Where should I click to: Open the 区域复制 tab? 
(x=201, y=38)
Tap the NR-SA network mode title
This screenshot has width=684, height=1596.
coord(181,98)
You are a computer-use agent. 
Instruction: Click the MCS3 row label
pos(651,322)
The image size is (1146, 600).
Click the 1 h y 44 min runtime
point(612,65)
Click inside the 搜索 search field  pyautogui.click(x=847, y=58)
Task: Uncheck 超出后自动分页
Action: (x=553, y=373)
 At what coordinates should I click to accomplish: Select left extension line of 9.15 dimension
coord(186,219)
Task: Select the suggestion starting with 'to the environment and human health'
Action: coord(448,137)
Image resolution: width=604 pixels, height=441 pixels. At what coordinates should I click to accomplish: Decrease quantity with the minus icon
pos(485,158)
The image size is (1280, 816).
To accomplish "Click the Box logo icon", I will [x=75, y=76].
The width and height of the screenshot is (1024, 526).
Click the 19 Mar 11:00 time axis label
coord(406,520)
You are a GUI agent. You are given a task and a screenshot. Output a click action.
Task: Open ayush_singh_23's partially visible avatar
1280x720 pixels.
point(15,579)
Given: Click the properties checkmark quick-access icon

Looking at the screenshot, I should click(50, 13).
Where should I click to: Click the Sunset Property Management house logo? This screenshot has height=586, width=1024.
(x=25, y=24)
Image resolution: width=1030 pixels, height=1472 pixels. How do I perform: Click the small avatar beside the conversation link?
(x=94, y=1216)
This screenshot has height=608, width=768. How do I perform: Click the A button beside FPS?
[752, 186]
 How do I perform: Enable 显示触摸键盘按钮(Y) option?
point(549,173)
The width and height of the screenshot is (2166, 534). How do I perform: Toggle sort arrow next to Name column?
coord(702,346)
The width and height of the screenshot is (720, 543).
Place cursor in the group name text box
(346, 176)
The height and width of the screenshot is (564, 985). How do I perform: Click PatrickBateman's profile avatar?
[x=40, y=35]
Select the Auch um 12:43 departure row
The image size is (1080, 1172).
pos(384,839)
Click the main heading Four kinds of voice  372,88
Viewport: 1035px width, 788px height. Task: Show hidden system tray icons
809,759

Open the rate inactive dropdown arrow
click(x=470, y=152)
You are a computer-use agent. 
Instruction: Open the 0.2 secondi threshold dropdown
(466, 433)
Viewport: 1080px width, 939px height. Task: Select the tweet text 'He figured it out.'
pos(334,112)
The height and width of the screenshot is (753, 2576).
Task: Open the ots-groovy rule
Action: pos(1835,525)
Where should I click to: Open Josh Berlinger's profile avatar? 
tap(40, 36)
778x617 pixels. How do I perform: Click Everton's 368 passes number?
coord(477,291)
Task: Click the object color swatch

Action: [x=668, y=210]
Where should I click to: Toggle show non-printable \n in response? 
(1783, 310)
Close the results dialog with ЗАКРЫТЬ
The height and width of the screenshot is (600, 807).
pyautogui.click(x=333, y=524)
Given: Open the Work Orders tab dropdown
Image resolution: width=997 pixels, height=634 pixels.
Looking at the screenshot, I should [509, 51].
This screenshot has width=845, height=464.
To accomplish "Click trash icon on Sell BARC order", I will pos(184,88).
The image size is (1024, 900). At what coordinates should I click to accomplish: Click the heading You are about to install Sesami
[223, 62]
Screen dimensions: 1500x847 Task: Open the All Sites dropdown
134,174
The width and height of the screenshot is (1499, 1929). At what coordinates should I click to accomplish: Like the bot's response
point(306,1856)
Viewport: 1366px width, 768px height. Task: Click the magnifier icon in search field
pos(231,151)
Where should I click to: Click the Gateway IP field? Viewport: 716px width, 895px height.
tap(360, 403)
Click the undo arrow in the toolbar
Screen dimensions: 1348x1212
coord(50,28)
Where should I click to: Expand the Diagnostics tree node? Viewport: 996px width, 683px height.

* **What this task involves**: Output exactly the lines of the records from the first through the one bearing "You are a GUI", both ends included.

* **Solution for this task**:
Where should I click to: Open the 区域复制 tab? 
(x=201, y=38)
Tap the NR-SA network mode title
This screenshot has width=684, height=1596.
coord(181,98)
You are a computer-use agent. 
Instruction: Click the MCS3 row label
pos(651,322)
The image size is (1146, 600).
Click the 1 h y 44 min runtime
point(612,65)
Click inside the 搜索 search field  pyautogui.click(x=847, y=58)
Task: Uncheck 超出后自动分页
Action: (x=553, y=373)
 At what coordinates should I click to accomplish: Select left extension line of 9.15 dimension
coord(186,219)
Task: Select the suggestion starting with 'to the environment and human health'
Action: coord(448,137)
Image resolution: width=604 pixels, height=441 pixels. At what coordinates should I click to accomplish: Decrease quantity with the minus icon
pos(485,158)
The image size is (1280, 816).
To accomplish "Click the Box logo icon", I will [x=75, y=76].
The width and height of the screenshot is (1024, 526).
Click the 19 Mar 11:00 time axis label
coord(406,520)
You are a GUI agent. You are given a task and a screenshot. Output a click action.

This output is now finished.